WORK TO COMPLETE => Repeat the lines word for word, starting at the line that contains "You are a computer-use" and ending at the final line, with both of those included. Leave the pictures out of your answer.

EXERCISE MATERIAL =>
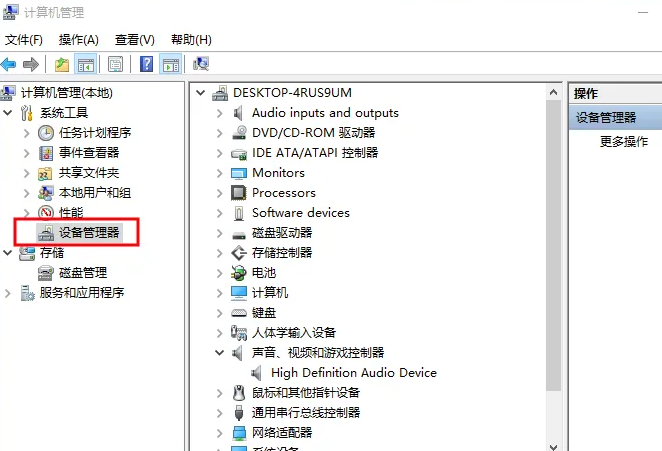Viewport: 662px width, 451px height.
Task: Select Disk Management (磁盘管理) in left tree
Action: pos(82,272)
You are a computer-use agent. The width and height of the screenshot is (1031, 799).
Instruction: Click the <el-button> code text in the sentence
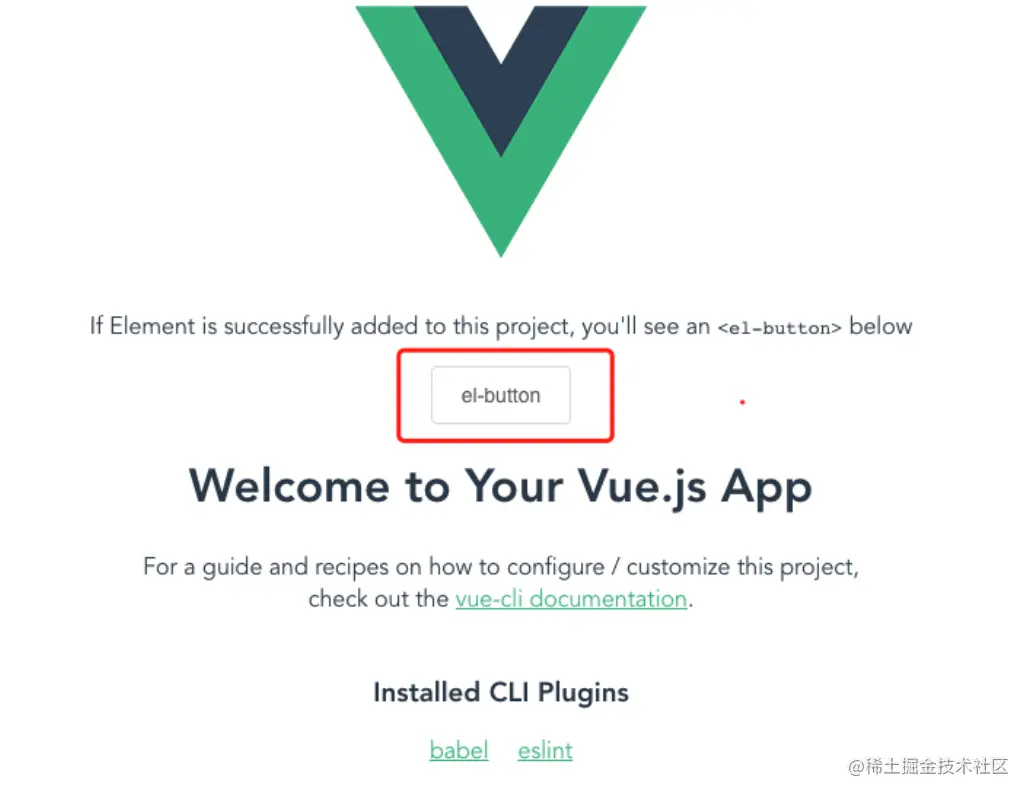point(779,328)
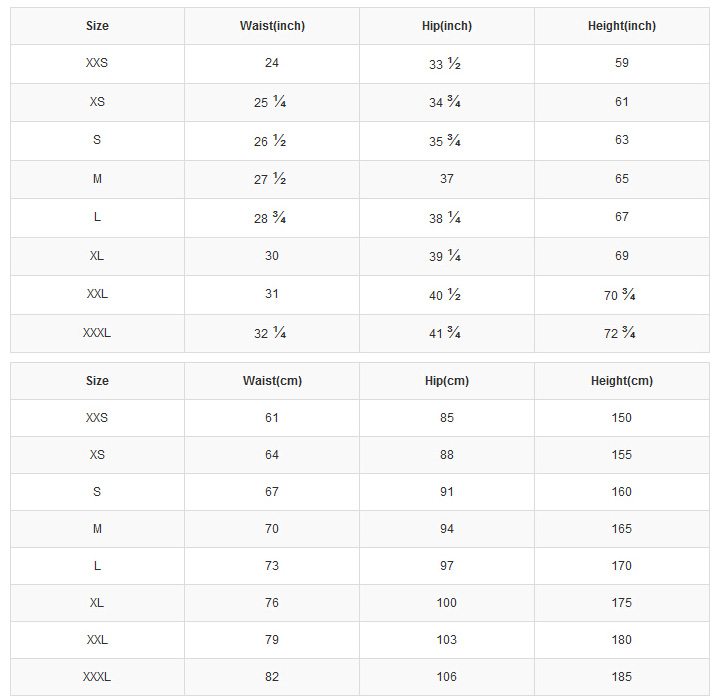Select the XXXL size label in cm table
Viewport: 720px width, 700px height.
pyautogui.click(x=97, y=677)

ANSWER TO THIS TASK =>
You are a computer-use agent. The width and height of the screenshot is (1031, 799).
Instruction: Click the <el-button> code text in the sentence
point(779,328)
Select the XXXL size label in cm table
Viewport: 720px width, 700px height.
pyautogui.click(x=97, y=677)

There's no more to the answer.